* **Exercise instructions**:
All of the lines below should be printed again exactly as they are.

* **Exercise data**:

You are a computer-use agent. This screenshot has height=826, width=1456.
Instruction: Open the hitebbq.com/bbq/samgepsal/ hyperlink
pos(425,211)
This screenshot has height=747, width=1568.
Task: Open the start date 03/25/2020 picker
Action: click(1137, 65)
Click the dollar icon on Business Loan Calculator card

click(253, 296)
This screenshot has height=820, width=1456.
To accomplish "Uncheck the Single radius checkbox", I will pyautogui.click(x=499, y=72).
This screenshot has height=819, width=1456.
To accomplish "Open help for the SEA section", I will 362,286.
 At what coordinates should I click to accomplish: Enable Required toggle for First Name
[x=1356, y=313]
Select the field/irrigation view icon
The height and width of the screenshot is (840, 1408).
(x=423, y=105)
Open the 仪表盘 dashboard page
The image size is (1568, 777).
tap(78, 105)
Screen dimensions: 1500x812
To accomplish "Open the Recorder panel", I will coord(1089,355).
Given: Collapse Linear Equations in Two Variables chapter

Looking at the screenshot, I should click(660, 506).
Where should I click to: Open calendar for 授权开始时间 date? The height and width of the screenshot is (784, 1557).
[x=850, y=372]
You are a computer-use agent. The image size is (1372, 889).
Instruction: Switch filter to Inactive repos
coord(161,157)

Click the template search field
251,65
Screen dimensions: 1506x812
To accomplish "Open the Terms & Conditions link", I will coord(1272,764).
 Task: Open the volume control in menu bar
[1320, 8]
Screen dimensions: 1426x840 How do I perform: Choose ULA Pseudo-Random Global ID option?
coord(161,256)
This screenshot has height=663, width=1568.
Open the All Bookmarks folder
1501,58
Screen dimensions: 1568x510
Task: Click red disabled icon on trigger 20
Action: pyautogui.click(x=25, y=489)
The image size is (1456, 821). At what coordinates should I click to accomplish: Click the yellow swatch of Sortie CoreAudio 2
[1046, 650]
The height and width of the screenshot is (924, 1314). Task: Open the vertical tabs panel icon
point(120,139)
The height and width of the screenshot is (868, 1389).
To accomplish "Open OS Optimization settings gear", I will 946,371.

* **Expected answer**:
You are a computer-use agent. This screenshot has height=826, width=1456.
Instruction: Open the hitebbq.com/bbq/samgepsal/ hyperlink
pos(425,211)
This screenshot has height=747, width=1568.
Task: Open the start date 03/25/2020 picker
Action: click(1137, 65)
Click the dollar icon on Business Loan Calculator card

click(253, 296)
This screenshot has height=820, width=1456.
To accomplish "Uncheck the Single radius checkbox", I will pyautogui.click(x=499, y=72).
This screenshot has height=819, width=1456.
To accomplish "Open help for the SEA section", I will 362,286.
 At what coordinates should I click to accomplish: Enable Required toggle for First Name
[x=1356, y=313]
Select the field/irrigation view icon
The height and width of the screenshot is (840, 1408).
(x=423, y=105)
Open the 仪表盘 dashboard page
The image size is (1568, 777).
tap(78, 105)
Screen dimensions: 1500x812
To accomplish "Open the Recorder panel", I will coord(1089,355).
Given: Collapse Linear Equations in Two Variables chapter

Looking at the screenshot, I should click(660, 506).
Where should I click to: Open calendar for 授权开始时间 date? The height and width of the screenshot is (784, 1557).
[x=850, y=372]
You are a computer-use agent. The image size is (1372, 889).
Instruction: Switch filter to Inactive repos
coord(161,157)

Click the template search field
251,65
Screen dimensions: 1506x812
To accomplish "Open the Terms & Conditions link", I will coord(1272,764).
 Task: Open the volume control in menu bar
[1320, 8]
Screen dimensions: 1426x840 How do I perform: Choose ULA Pseudo-Random Global ID option?
coord(161,256)
This screenshot has height=663, width=1568.
Open the All Bookmarks folder
1501,58
Screen dimensions: 1568x510
Task: Click red disabled icon on trigger 20
Action: pyautogui.click(x=25, y=489)
The image size is (1456, 821). At what coordinates should I click to accomplish: Click the yellow swatch of Sortie CoreAudio 2
[1046, 650]
The height and width of the screenshot is (924, 1314). Task: Open the vertical tabs panel icon
point(120,139)
The height and width of the screenshot is (868, 1389).
To accomplish "Open OS Optimization settings gear", I will 946,371.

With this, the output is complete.